◆ Supplied entries ◆

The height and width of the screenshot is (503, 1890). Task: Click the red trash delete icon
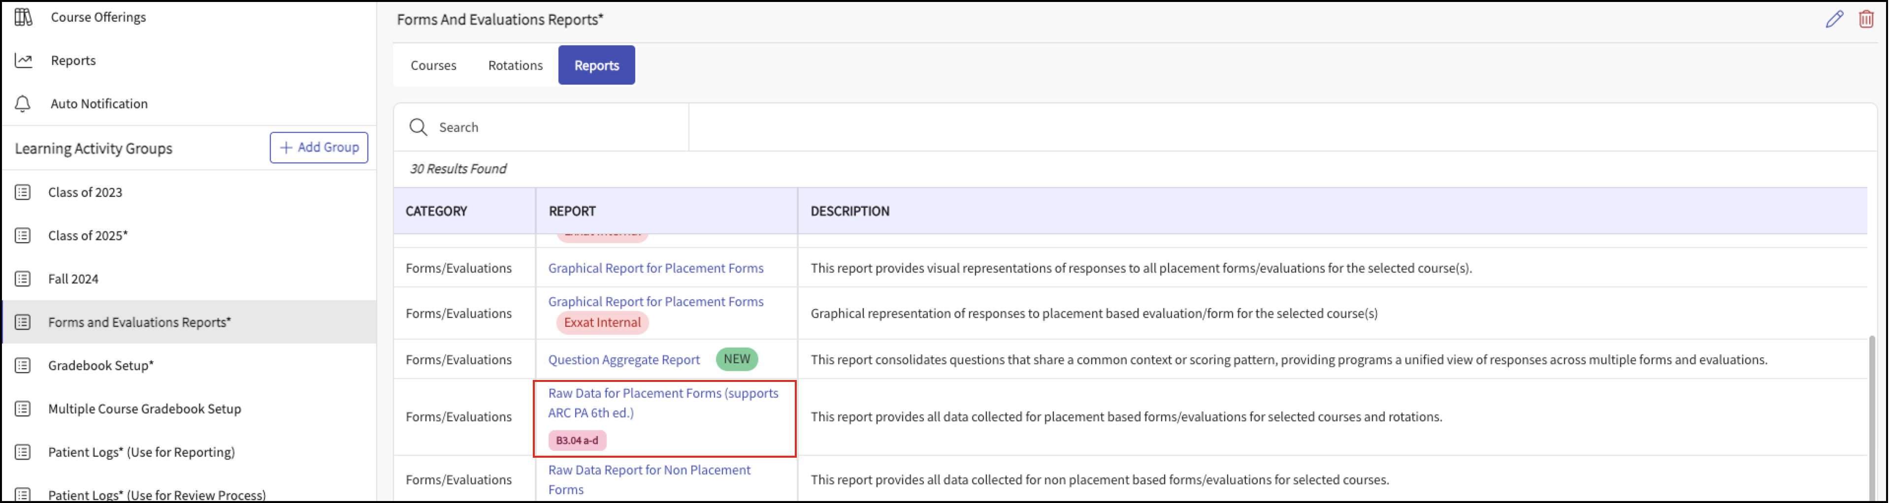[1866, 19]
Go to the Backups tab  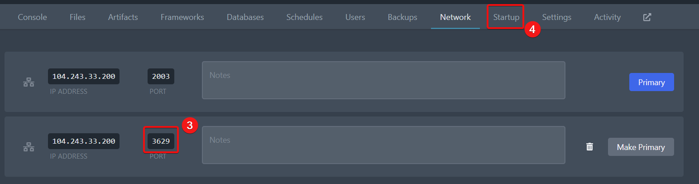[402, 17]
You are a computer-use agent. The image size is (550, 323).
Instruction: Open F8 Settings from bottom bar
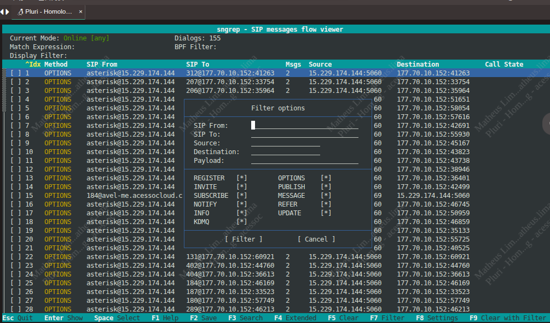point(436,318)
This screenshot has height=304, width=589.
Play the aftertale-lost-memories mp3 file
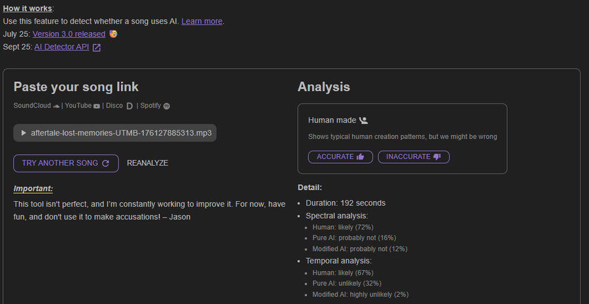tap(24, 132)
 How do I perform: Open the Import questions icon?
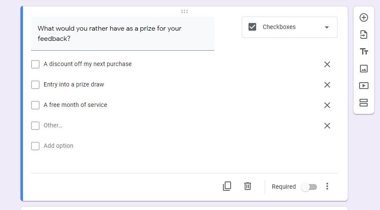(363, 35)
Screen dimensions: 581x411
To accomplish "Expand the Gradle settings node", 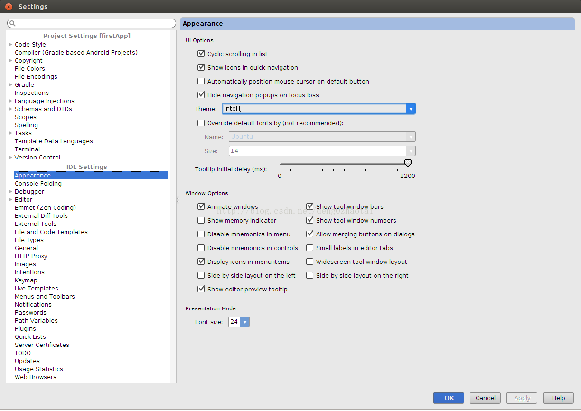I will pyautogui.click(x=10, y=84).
==
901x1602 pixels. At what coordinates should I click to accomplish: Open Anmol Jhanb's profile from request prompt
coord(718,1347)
...
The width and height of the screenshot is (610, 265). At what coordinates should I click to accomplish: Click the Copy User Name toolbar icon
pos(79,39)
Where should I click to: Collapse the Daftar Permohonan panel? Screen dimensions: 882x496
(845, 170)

◆ Exercise brief ◆
Pictures do not belong in the answer. Return the lines above starting at the one with "Instruction: Open F8 Settings from bottom bar" and ending at the one with "Screen dimensions: 581x411", both kept, exactly.

◆ Answer space ◆
Instruction: Open F8 Settings from bottom bar
point(436,318)
This screenshot has height=304, width=589.
Play the aftertale-lost-memories mp3 file
tap(24, 132)
 How do I perform: Open the Import questions icon?
(363, 35)
Screen dimensions: 581x411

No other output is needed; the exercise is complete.